In the development of a pharmaceutical drug product packaging an important step is to demonstrate acceptable levels of leachable impurities migrating from the packaging material into the drug product during its shelf-life and therapeutic use. Such migration processes can be quantified either by analytical methods (which is often challenging and labor intensive) or (in many cases) through theoretical modeling, which is a reliable, quick and cost-effective method to forecast the level of leachable impurities in the packaged drug when the diffusion and partition coefficients are known. In the previous part, it was shown how these parameters can be determined experimentally and subsequent theoretical fitting of the results for a series of low and high molecular weight organic compounds (known leachables) in a series of polyolefin materials was performed.

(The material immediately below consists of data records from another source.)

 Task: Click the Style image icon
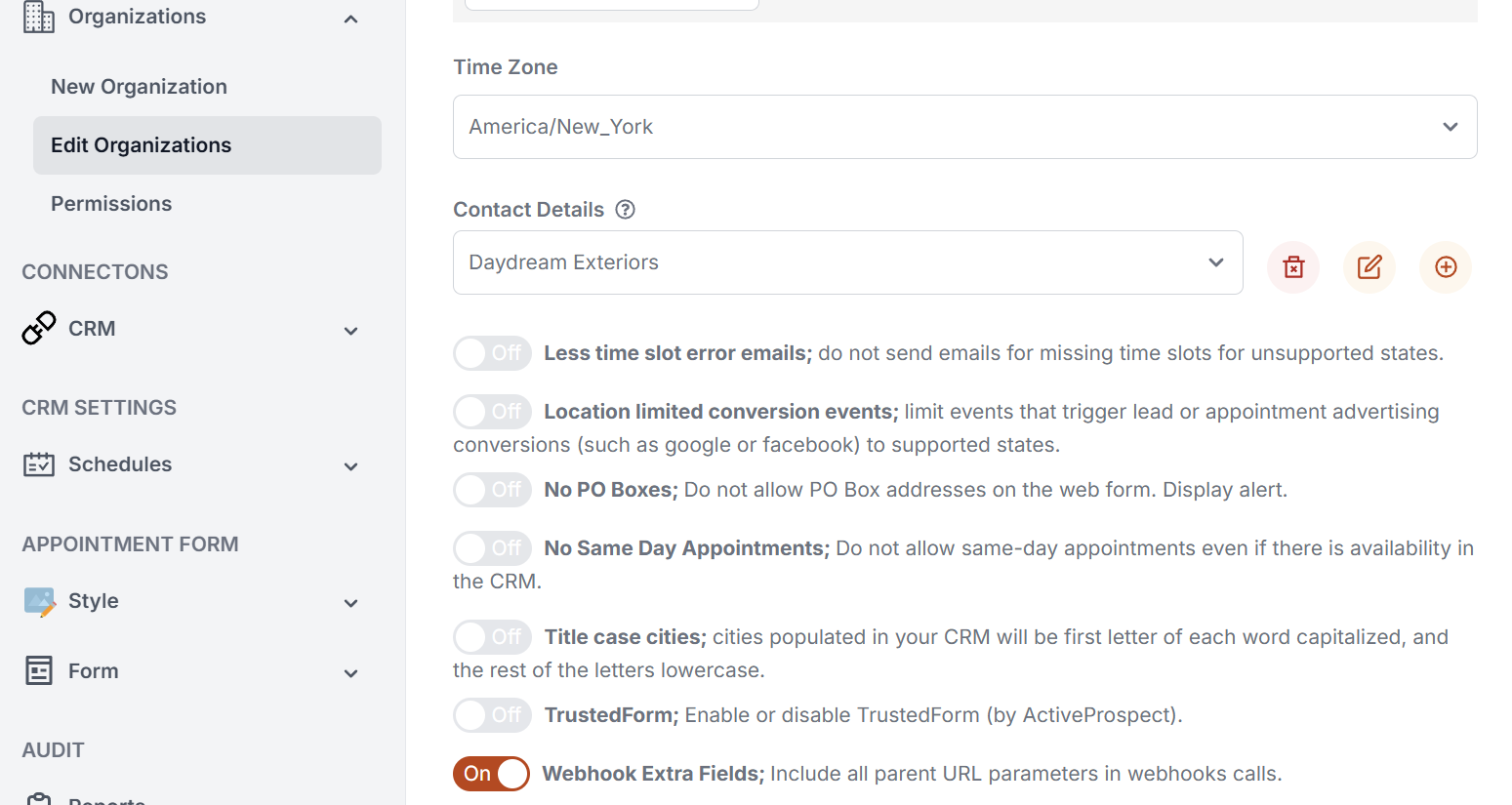(x=38, y=601)
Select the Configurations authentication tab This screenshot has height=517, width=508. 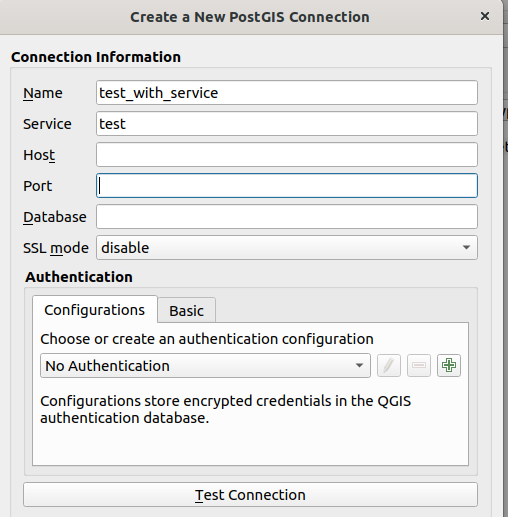(x=95, y=310)
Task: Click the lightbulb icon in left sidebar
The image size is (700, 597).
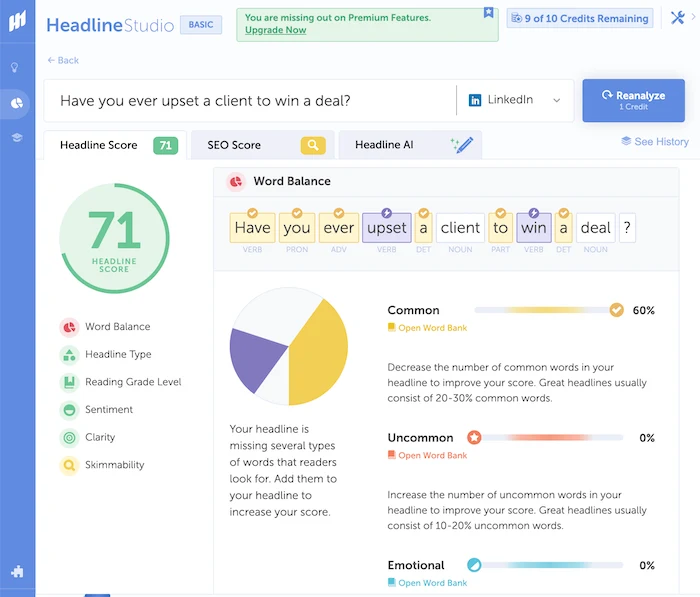Action: [x=16, y=68]
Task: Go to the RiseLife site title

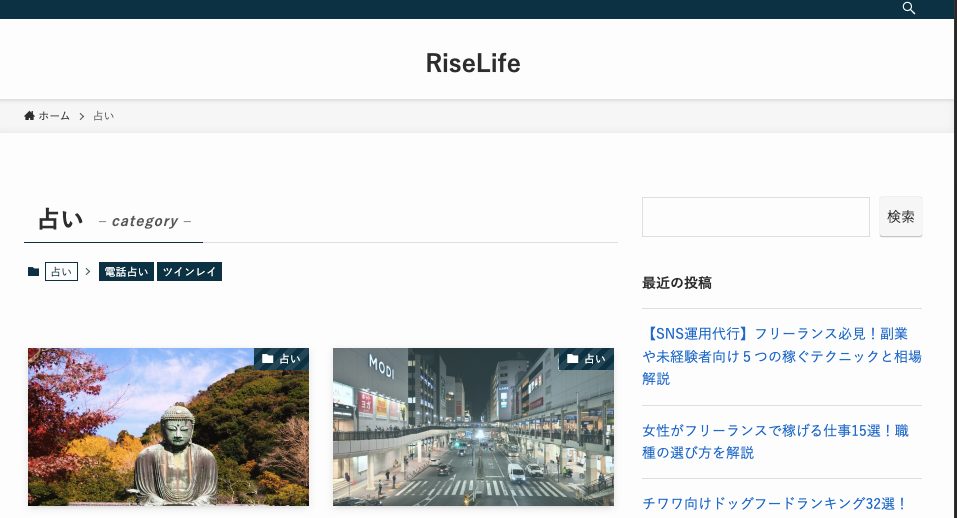Action: 473,63
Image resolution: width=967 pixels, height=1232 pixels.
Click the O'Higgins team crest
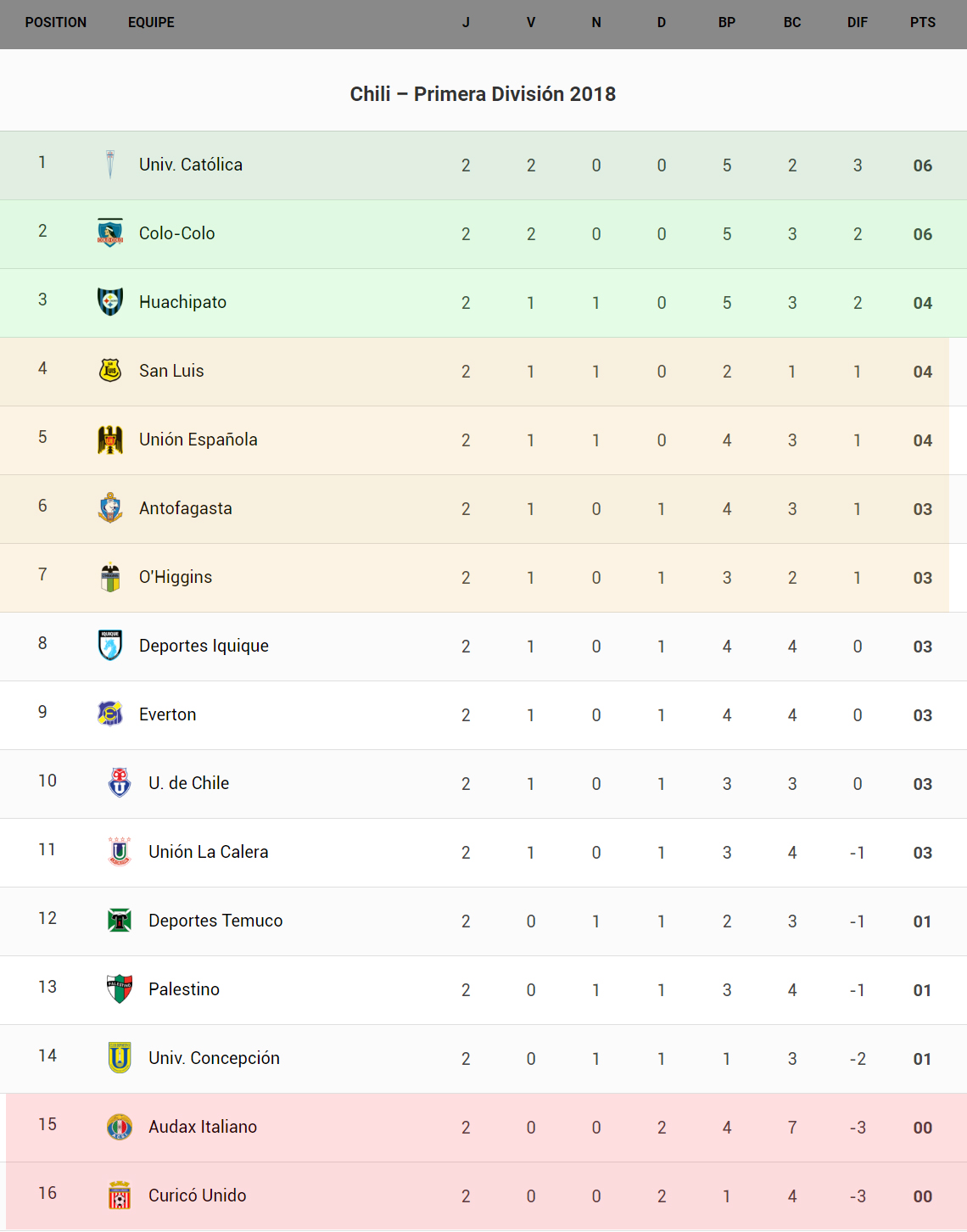[110, 577]
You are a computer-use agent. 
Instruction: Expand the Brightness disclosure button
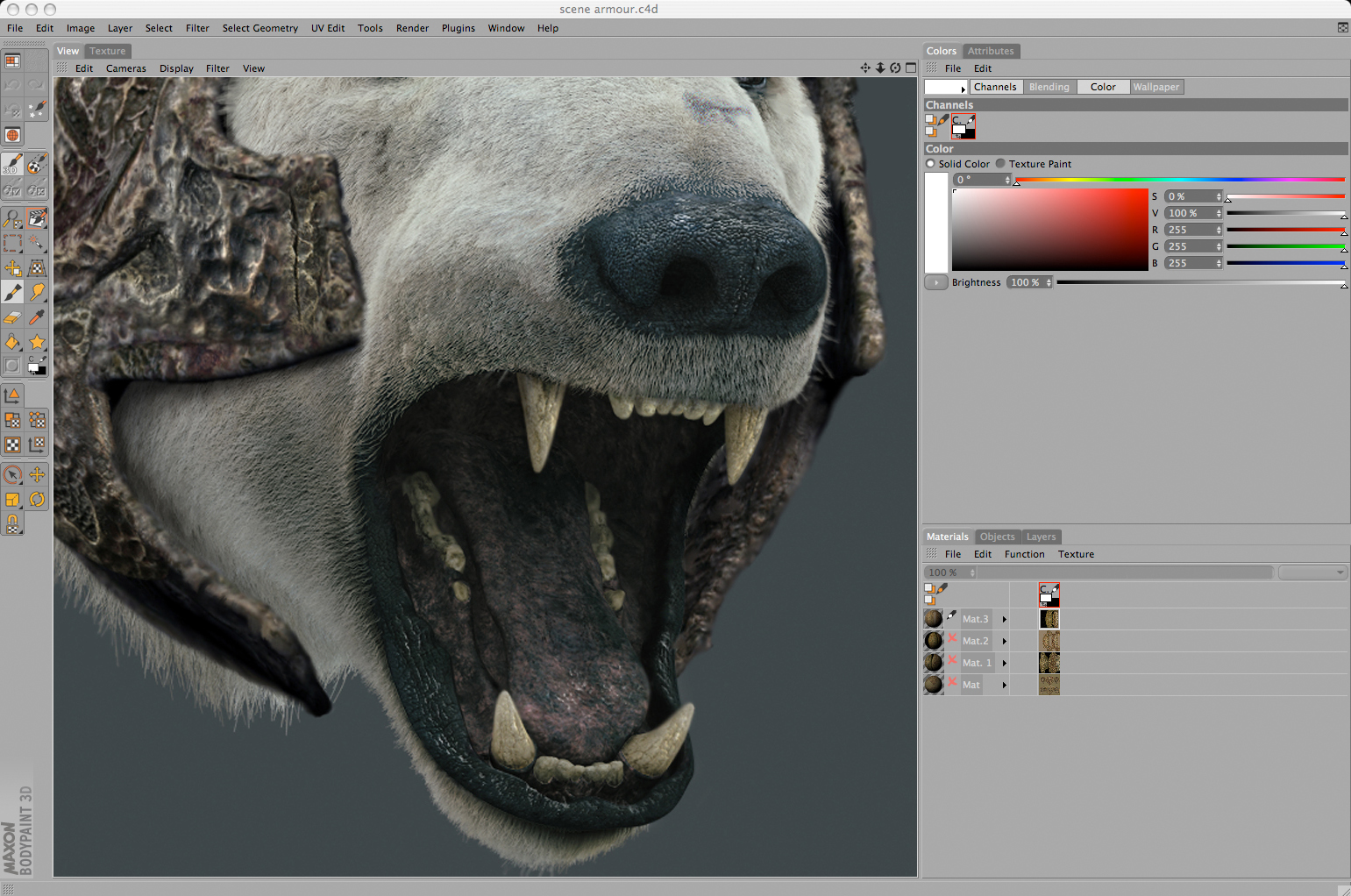[x=935, y=282]
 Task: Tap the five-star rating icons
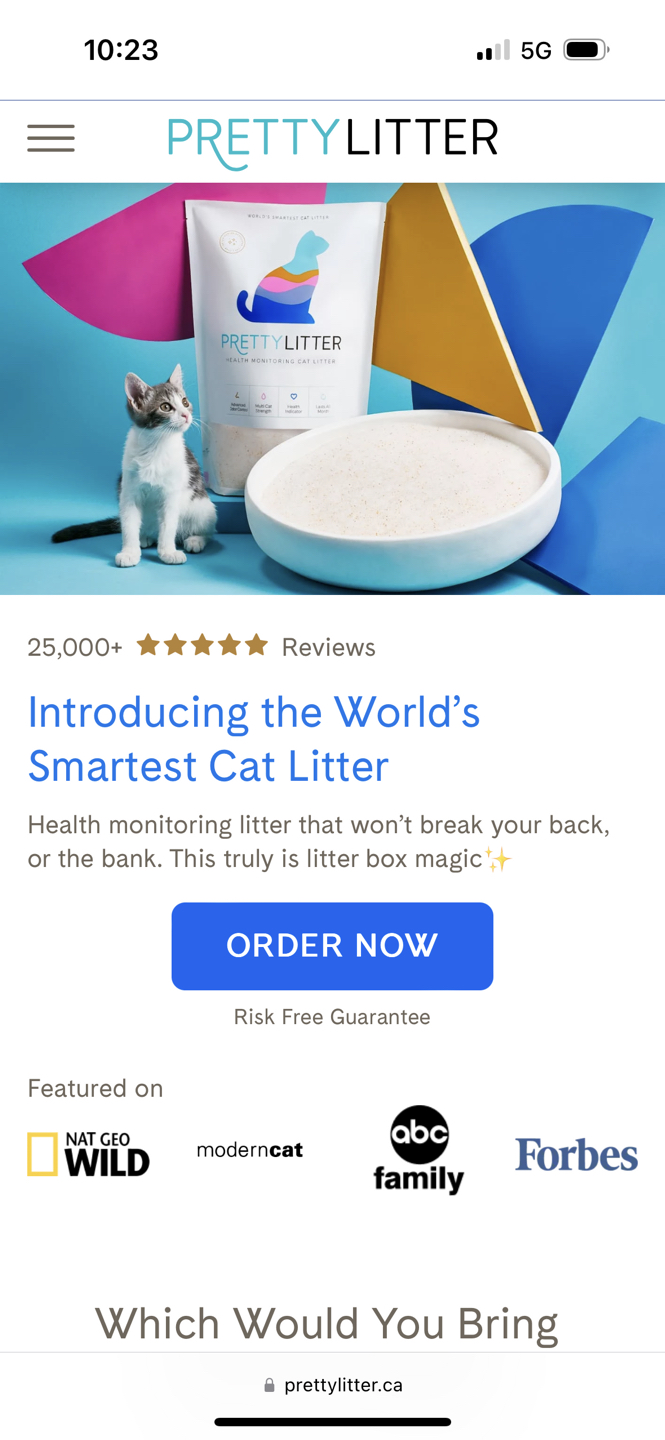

One of the interpretations of these results is that a theoretical calculation can be made only for organic compounds and materials whose diffusion/partition/solubility coefficients were determined experimentally and theoretical fitting was achieved. However, in practice there will be situations where other leachable compounds may have to be investigated. In such cases, strictly speaking, it would be necessary to perform the whole experimental and fitting procedure for the new compound before a proper theoretical modeling is possible. But this would make the theoretical calculation of a leaching process from a pharmaceutical packaging material a cumbersome and cost intensive procedure. To address this problem, the pools of diffusion and partition coefficients were used to develop an approach that allows the estimation, without any additional experimentation, of so-called ″conservative″ diffusion and partition coefficients for a much wider range of potential leachables in the polyolefin pharmaceutical packaging materials and aqueous solutions investigated previously.